Am Freitagabend wurde kontrovers das Thema eines Zugangs von Frauen und Schwulen zu militärischen Strukturen erörtert. Zwei prominente Vertreterinnen der schwul-lesbischen Bewegung, Christina Schenk von der Bundestagsfraktion der PDS und Eike Stedefeldt, Bundessprecherin des whk, einem sexualemanzipatorischen Institut, standen sich mit ihren Positionen auf dem Podium gegenüber. Eike Stedefeldt warf die Frage nach der Bedeutung einer nur formalen Gleichstellung im Hinblick auf gesamtgesellschaftliche Umstände auf und kritisierte die Einordnung in eine im Kern schwulen- und frauenfeindliche Hierachie-struktur, die nur dem Ziel diene, Menschen zu töten und so das wichtigste Grundrecht, das auf Leben, beseitige, während Christina Schenk die Einordnung von Frauen in die Armee begrüßte. Sie argumentierte, daß Hierarchien notwendig seien und zog vergleichend die Struktur der Feuerwehr heran. Ellen Diederich vom Internationalen Frauen-Friedensarchiv wollte der Argumentation, daß mit einer formalen Gleichstellung in der Armee ein Fortschritt verbunden sei auch nicht folgen. Sie verwies auf die sexuelle Diskriminierung von Frauen in und durch militärische Strukturen, Frauen besäßen sonst aus Gleichstellungsgründen den gleichen Anspruch auf das Töten wie Männer.

Das emanzipatorische Ziel einer auf Gerechtigkeit basierenden Gesellschaft und die Frage, ob formelle Gleichheit nicht neue und alte Ungerechtigkeit manifestiere, stellte die Moderation leider nicht in den Mittelpunkt. Viel erfrischender und weitgehender die Samstagabend-Diskussion "Befreiung durch Recht?",an der neben Norman Paech und Uwe-Jens Heuer, Barbara Degen vom feministischen Rechtsinstitut und Tatjana Ansbach, Anwältin aus Berlin teilnahmen. Im Ergebnis wurde die Einordnung von Frauen in die Bundeswehr abgelehnt und die eigentliche Frage nach dem Inhalt von Emanzipation, Freiheit und Gleichheit gestellt. Die Struktur des Rechtes als Widerspiegelung der ökonomischen Verhältnisse warf die Diskussion auf, ob Recht auch Instrument für den demokratischen Kampf sein kann. Widerspruch rief Barbara Degen hervor, als sie Defizite der Männer bei der Gleichberechtigungsfrage hervorhob. Disput aber auch, ob die Forderung der bürgerlichen Lesben- und Schwulenbewegung nach der Homo-Ehe, sich ihren Bezugsrahmen zu sehr an einer patriachal genormten Familie nehme.

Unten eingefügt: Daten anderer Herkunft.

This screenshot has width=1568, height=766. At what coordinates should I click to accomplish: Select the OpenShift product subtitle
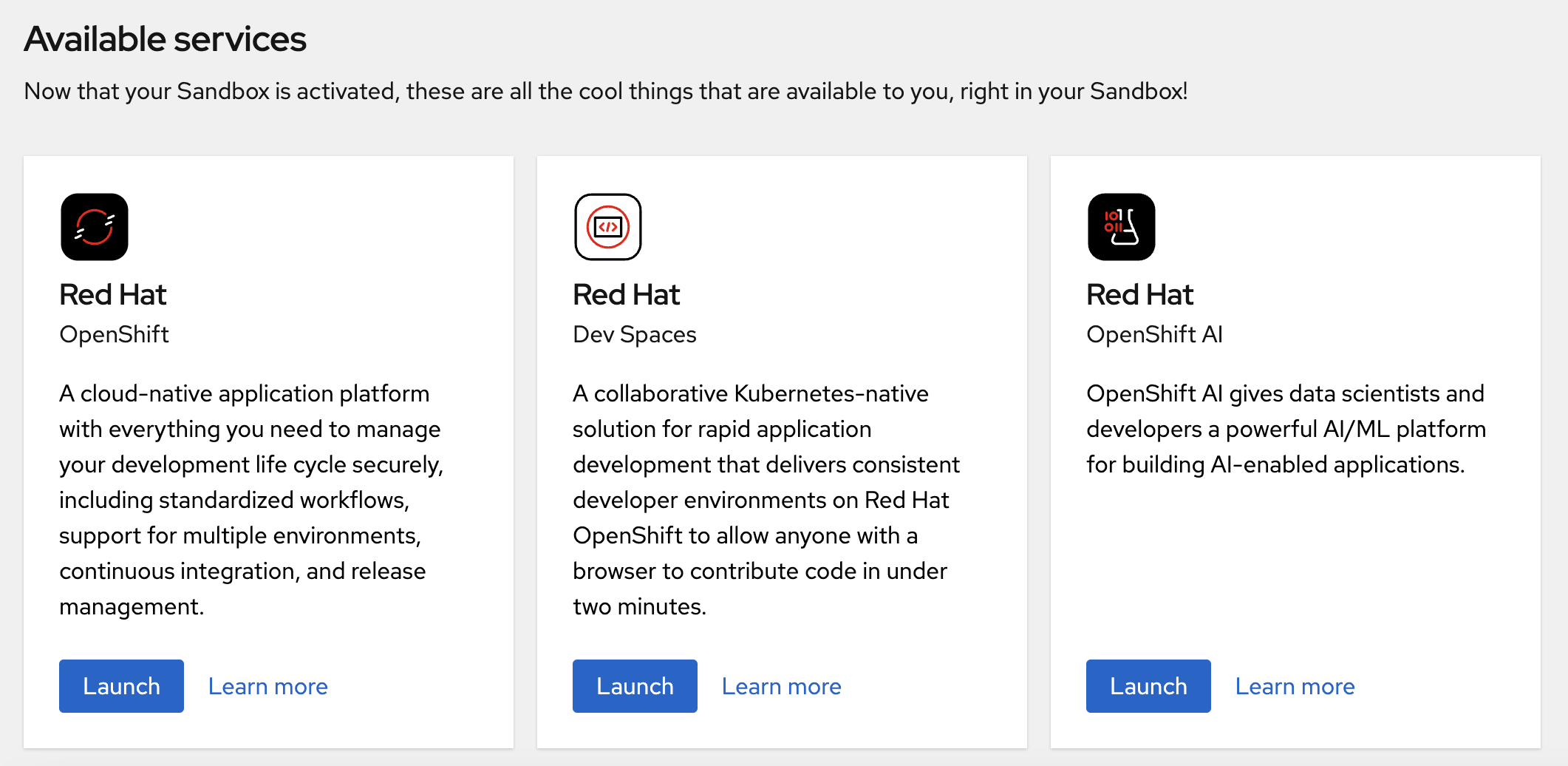[115, 334]
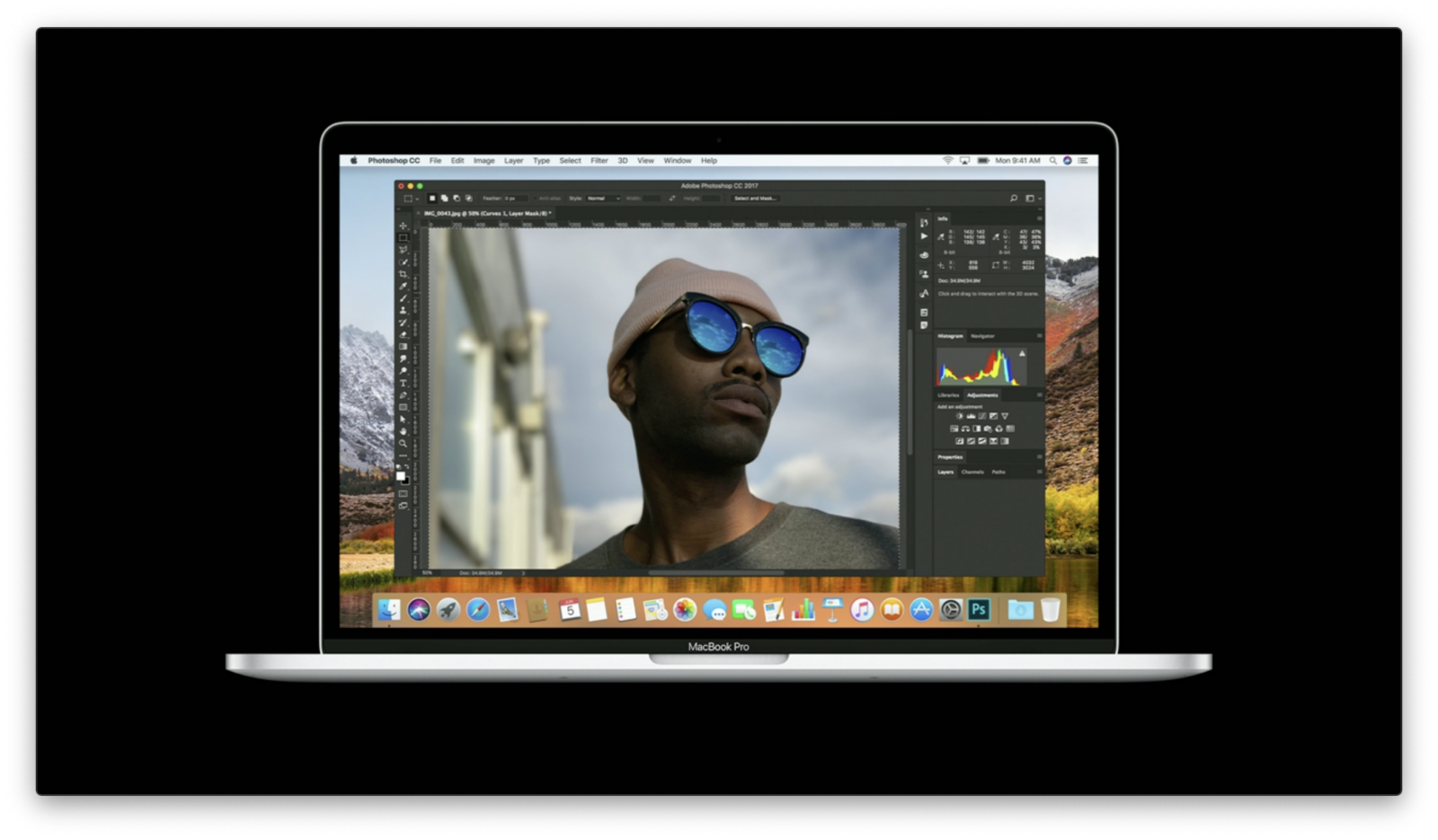This screenshot has height=840, width=1438.
Task: Open the Style dropdown set to Normal
Action: click(x=603, y=199)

Das beherrschende Thema auf dem Kongreß und dem BAKJ-Plenum aber war eindeutig die Zensur eines Beitrages in der BAKJ-Zeitschrift Forum Recht. Der Beitrag stellte in kurzer Form eine Protestaktion antimilitaristischer Gruppen gegen Artikel im von der Humanistischen Union, dem BAKJ u.a. herausgegebenen "Grundrechte-Report" (Rowohlt-Verlag) vor. Kritisiert wurden militaristische Argumentationsmuster u.a. von Volker Beck, dem rechtspolitischer Sprecher der Grünen im Bundestag. Auf Intervention von zwei Redaktionsmitgliedern, darunter eine kritisierte Autorin und ein Mitarbeiter der Grünen-Bundestagfraktion, konnte der Artikel nicht im Heft erscheinen. Nachträglich wurde von dem Vereinsvorstand von Forum Recht, der im BAKJ immer als kompetenzlos in inhaltlichen Fragen vorgestellt wurde, diese Einflußnahme "bestätigt" und damit gerechtfertigt, daß "renommierte" Projekte in der Öffentlichkeit nicht zu kritisieren seien. Intern wurde für das nächste Jahr eine Erörterung angeboten, wobei dann die Thematik an Aktualität verloren hätte, da bereits eine Regierungsvorlage zur Änderung des Soldatengesetzes vorliegt.

Das Plenum hatte ein schweres Brot zu essen, da im Vorfeld ein heftiger Streit eingesetzt hatte. Der den Kongreß organisierende akj hatte deshalb den Vorschlag gemacht, daß die Beziehung Forum Recht - BAKJ und die Einbindung der Basis in wichtige Entscheidungen Mittelpunkt einer sachlichen Diskussion sein müsse, um einer destruktiven Debatte persönlicher Motive vorzubeugen.

Stundenlange Erörterungen der Einzelheiten konterkarierten diese Erwartung, so daß der Kongreß das Thema aus Zeitgründen nicht mehr abschließend behandeln konnte. Die bisher auf Lebenszeit vom BAKJ gewählten RedakteurInnen konnten aufatmen: der Antrag, daß eine Begrenzung ihrer Amtszeit die Regel werden müsse und die BAKJ-Basis demokratisch an den Strukturen beteiligt wird, konnte so dieses Jahr nicht mehr diskutiert werden.